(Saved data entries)
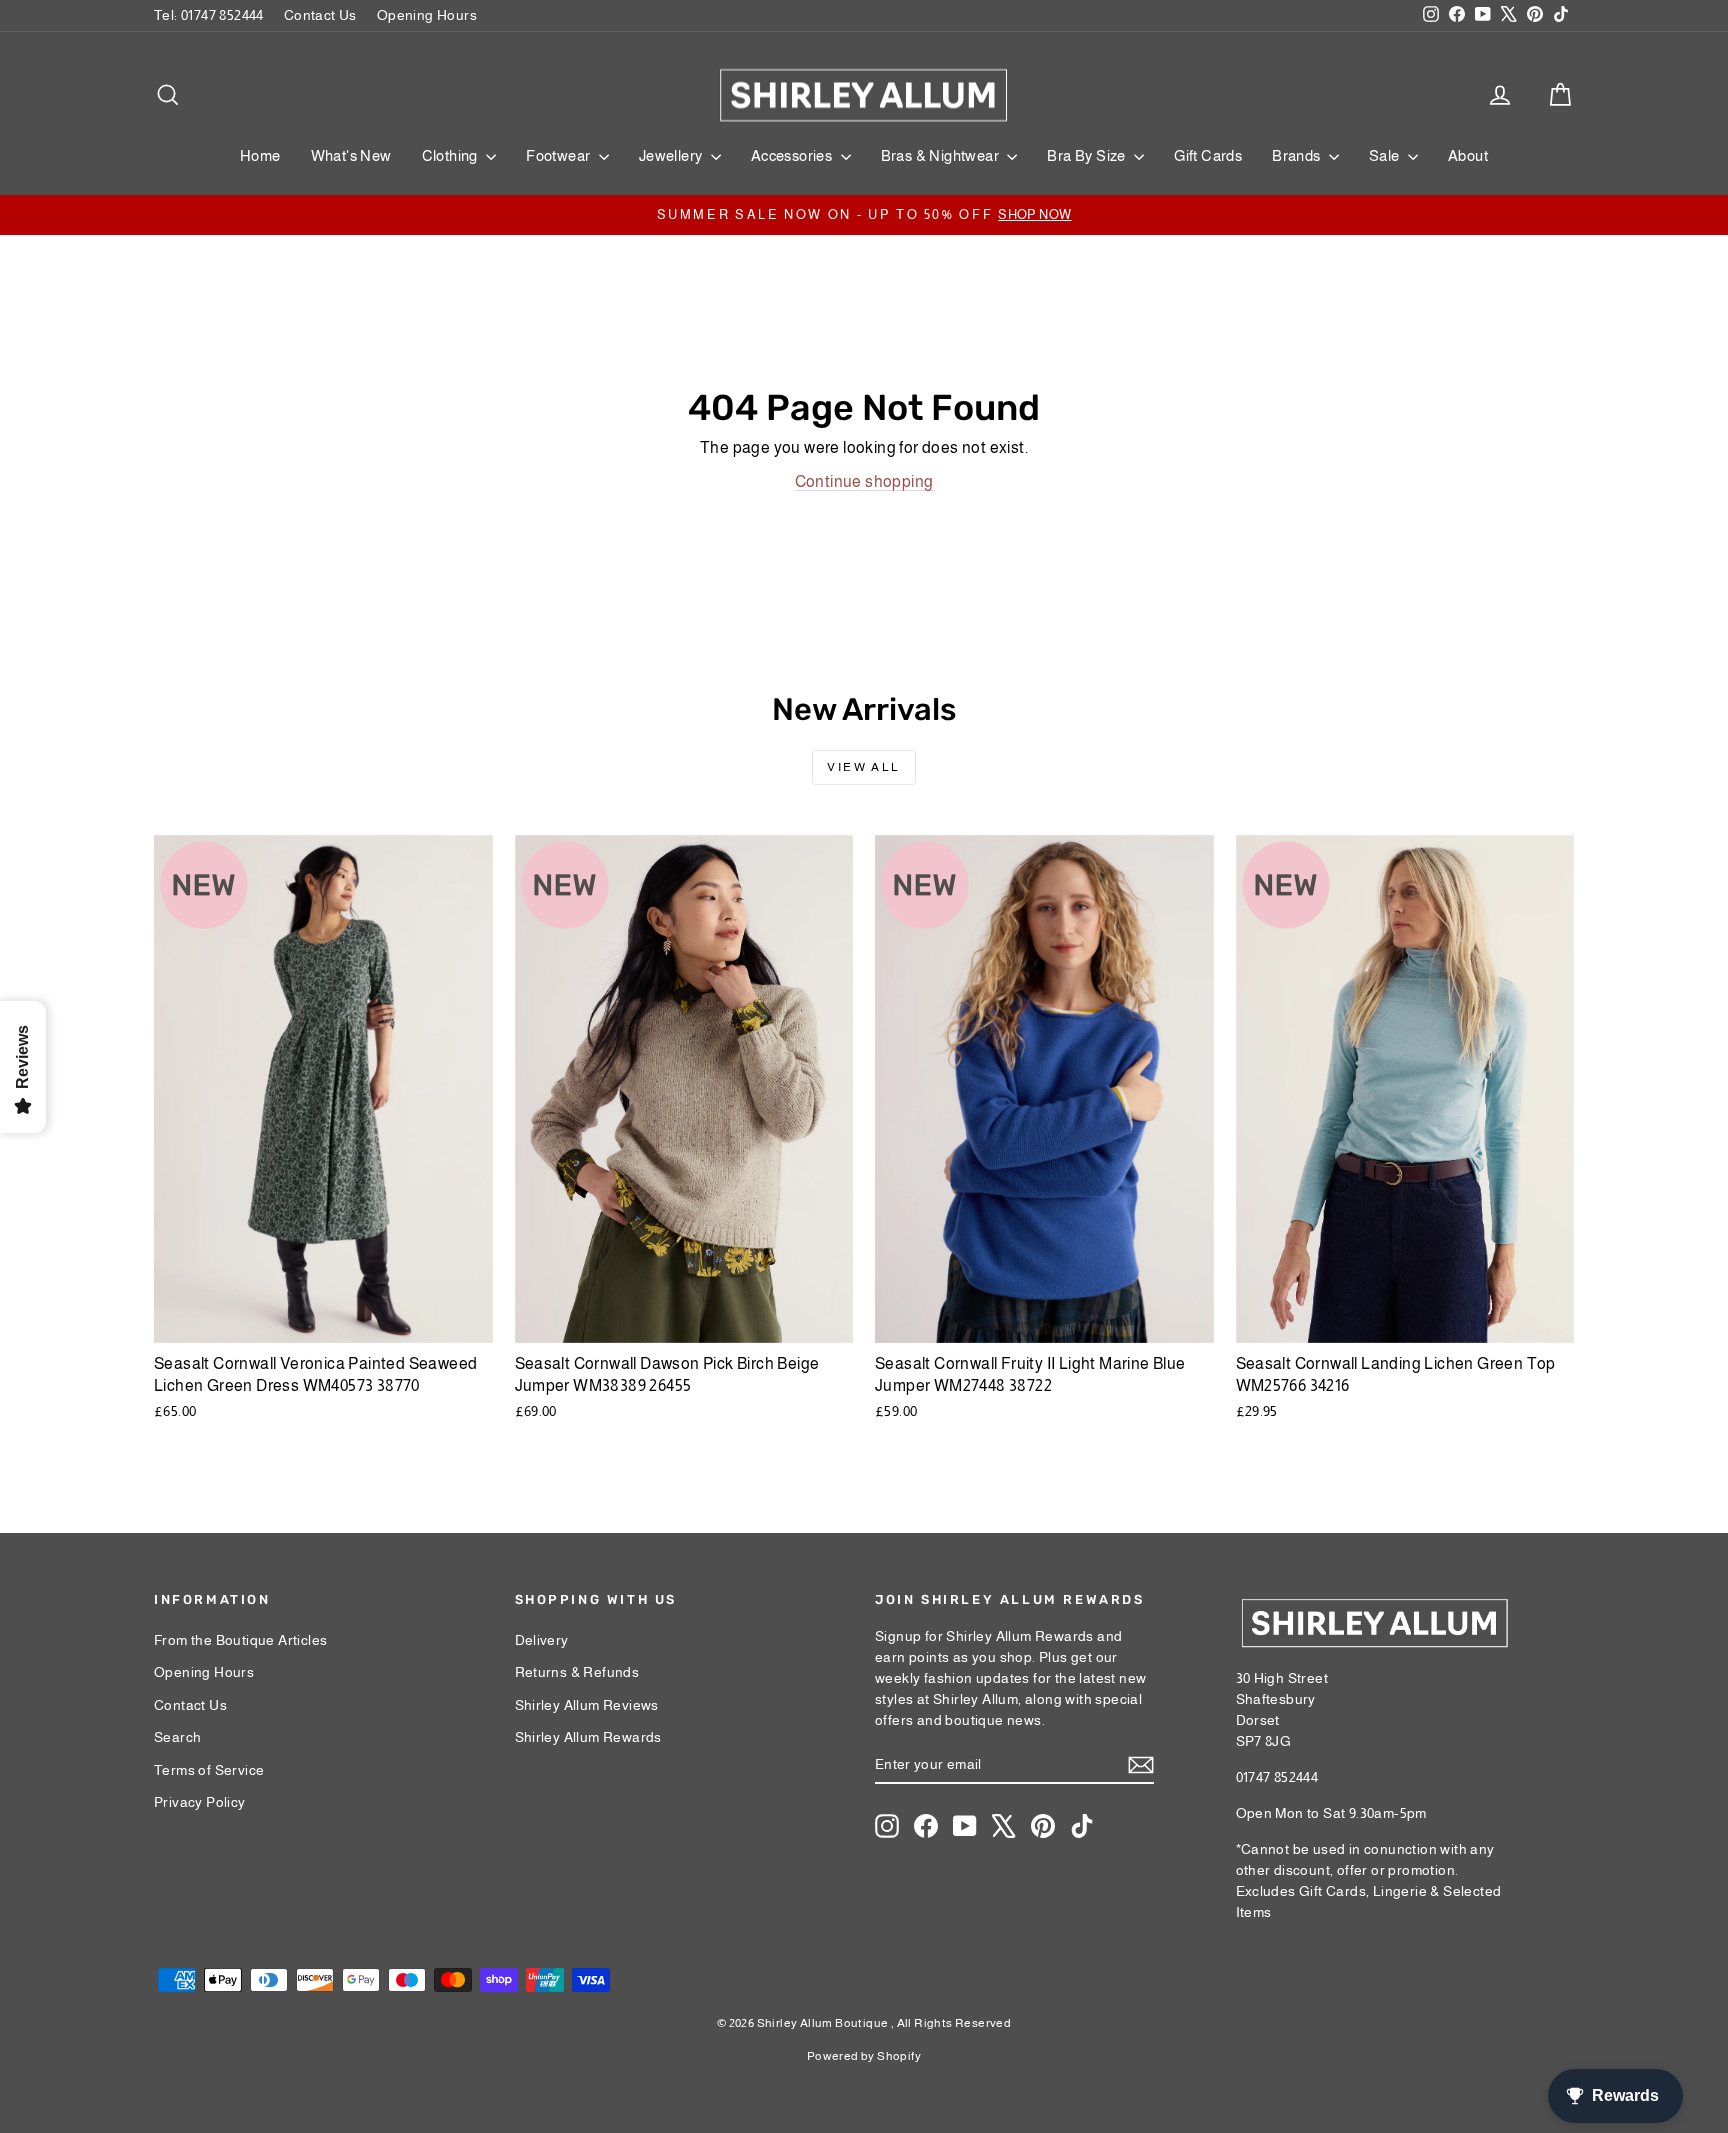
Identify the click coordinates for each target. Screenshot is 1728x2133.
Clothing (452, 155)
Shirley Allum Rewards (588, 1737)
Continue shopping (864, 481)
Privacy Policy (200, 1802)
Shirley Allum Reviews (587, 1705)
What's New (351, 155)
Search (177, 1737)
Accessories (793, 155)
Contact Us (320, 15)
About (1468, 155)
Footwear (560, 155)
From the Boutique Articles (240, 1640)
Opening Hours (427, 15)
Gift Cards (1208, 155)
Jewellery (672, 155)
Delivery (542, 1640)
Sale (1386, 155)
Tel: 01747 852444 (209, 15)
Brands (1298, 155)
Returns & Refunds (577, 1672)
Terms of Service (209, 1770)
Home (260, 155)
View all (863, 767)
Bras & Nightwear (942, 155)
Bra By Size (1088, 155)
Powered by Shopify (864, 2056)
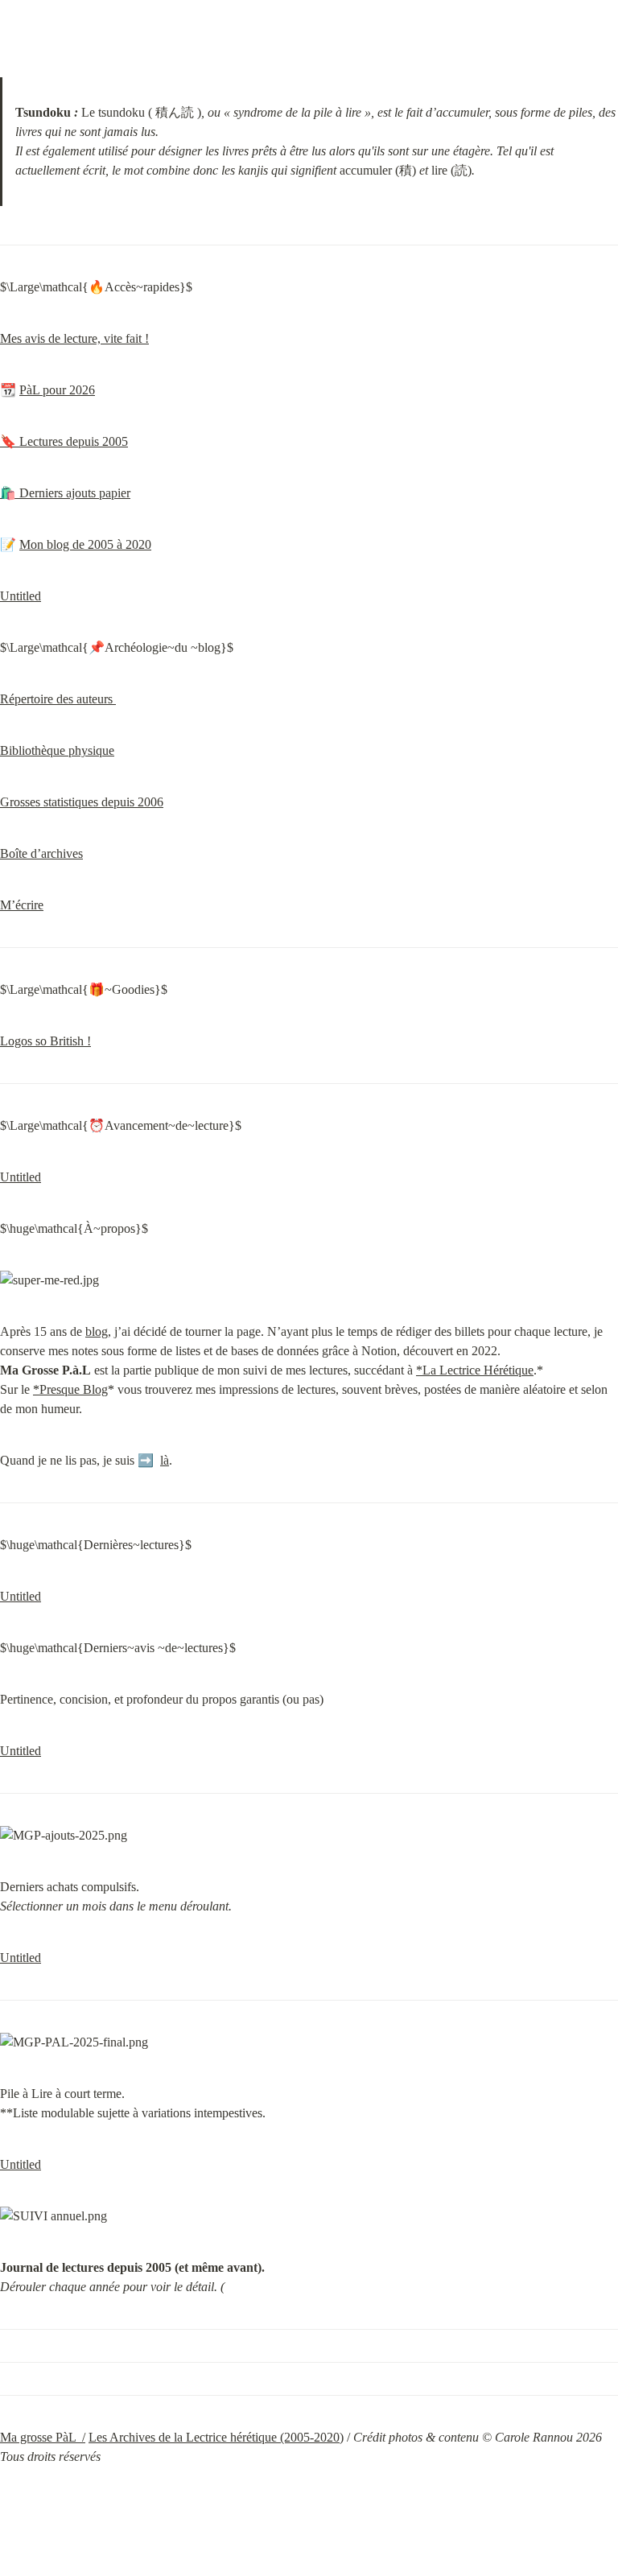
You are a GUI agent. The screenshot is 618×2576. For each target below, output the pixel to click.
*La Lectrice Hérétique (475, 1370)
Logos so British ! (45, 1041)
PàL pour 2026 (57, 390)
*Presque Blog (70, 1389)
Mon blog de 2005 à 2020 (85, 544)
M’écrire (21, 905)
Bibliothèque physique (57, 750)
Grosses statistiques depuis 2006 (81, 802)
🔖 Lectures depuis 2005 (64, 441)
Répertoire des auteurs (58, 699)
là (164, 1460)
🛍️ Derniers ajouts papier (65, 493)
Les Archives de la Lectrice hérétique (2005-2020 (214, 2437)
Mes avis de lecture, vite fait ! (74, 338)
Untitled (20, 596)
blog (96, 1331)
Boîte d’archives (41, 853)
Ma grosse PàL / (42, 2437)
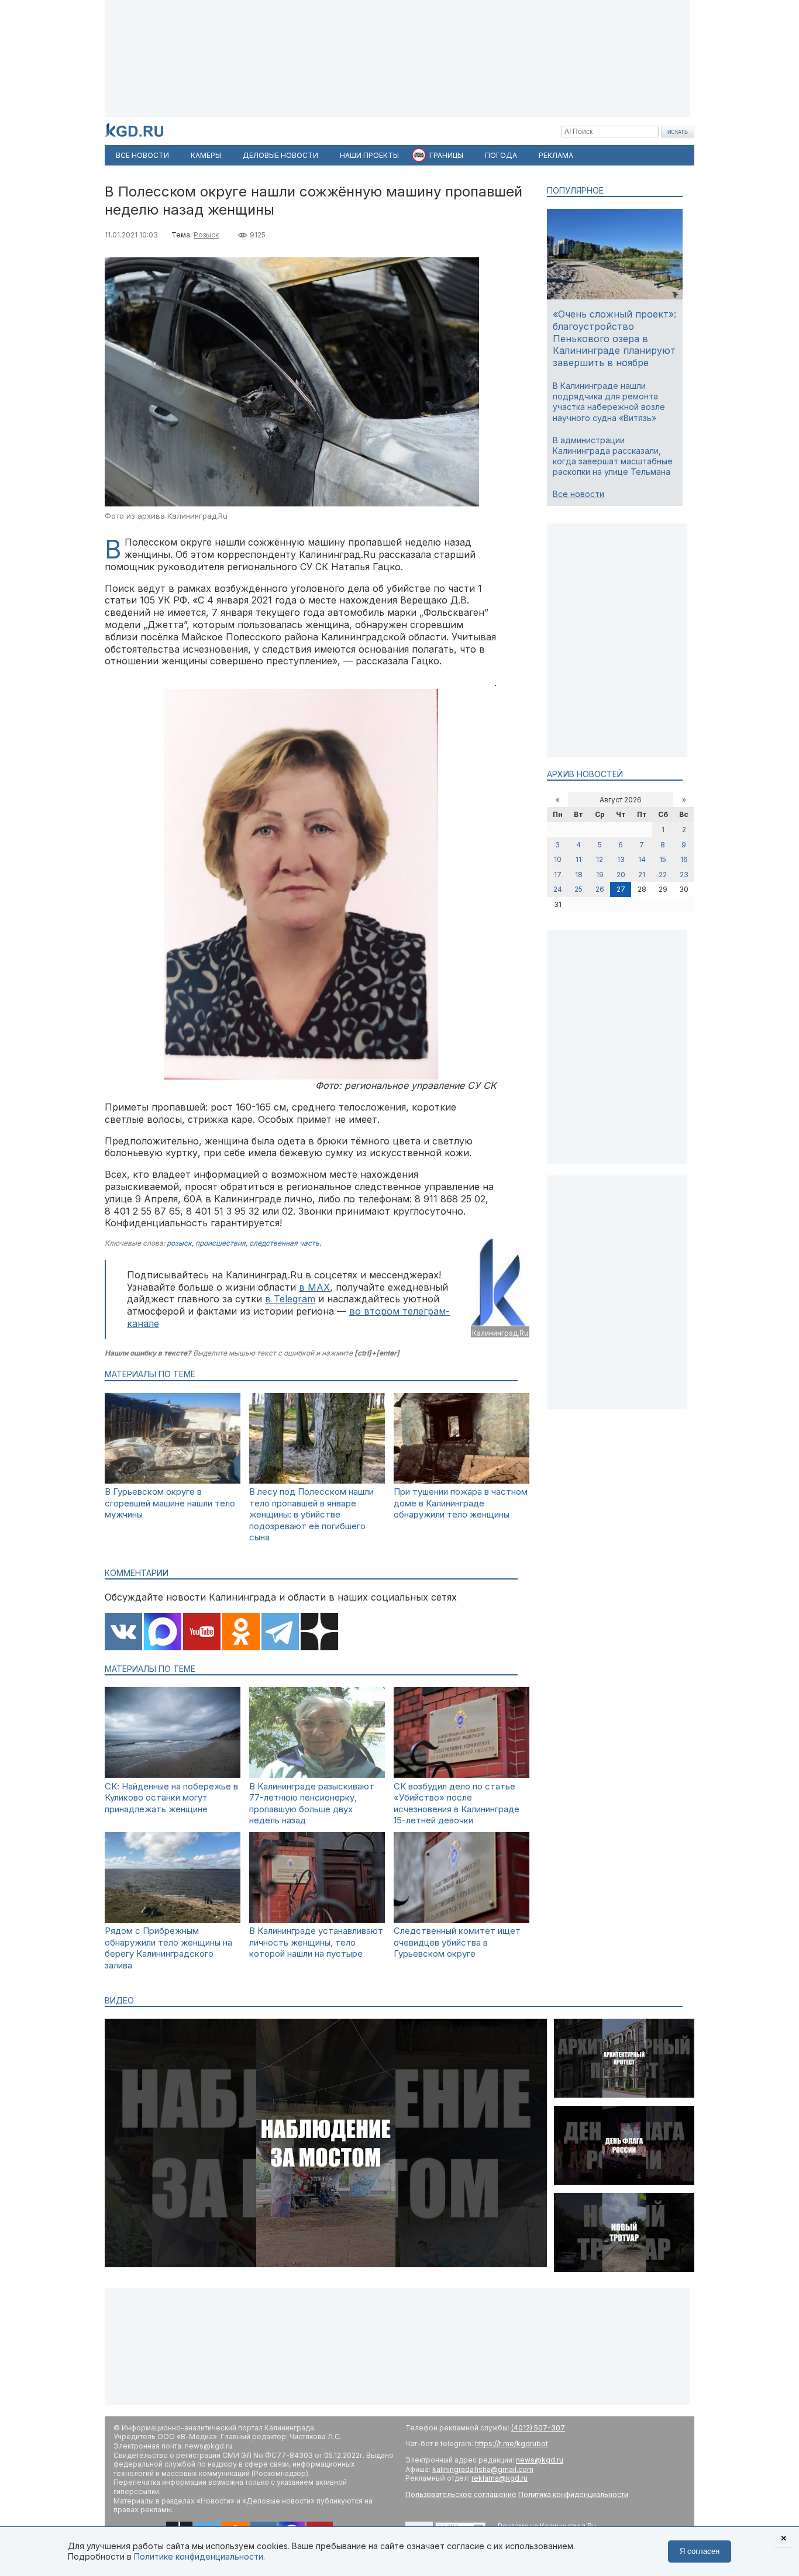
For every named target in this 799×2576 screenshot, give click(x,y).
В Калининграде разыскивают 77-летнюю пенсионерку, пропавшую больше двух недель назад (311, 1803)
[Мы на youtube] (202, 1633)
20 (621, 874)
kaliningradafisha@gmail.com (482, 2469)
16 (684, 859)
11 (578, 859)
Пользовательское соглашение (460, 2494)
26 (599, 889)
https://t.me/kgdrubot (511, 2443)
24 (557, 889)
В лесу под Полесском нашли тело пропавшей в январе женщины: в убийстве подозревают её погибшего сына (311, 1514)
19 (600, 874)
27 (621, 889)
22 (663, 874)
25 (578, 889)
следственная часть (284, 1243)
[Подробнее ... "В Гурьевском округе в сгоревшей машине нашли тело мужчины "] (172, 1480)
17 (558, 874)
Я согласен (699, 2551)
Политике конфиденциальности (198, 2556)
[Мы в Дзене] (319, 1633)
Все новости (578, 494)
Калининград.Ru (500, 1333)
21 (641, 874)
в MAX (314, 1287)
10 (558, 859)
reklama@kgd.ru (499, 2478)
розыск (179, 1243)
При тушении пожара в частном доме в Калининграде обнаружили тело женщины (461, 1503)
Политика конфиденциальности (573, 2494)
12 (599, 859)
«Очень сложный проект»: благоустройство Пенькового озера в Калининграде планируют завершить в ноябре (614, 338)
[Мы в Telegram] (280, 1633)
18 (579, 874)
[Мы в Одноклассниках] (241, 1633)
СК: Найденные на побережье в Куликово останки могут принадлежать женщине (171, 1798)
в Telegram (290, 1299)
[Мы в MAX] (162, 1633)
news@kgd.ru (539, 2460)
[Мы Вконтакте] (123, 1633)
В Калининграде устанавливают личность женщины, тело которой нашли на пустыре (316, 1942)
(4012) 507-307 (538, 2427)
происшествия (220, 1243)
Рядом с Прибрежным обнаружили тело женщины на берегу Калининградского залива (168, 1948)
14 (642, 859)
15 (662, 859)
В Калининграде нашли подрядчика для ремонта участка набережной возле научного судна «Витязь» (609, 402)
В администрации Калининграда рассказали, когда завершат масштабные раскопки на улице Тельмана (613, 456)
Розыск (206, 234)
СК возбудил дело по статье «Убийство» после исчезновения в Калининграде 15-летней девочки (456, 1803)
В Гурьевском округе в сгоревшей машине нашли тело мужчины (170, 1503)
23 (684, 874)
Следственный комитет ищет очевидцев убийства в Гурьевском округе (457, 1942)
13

**What to work on:** Work out how many lines in the records above contain the word "click". State only that number.

**Response below:** 3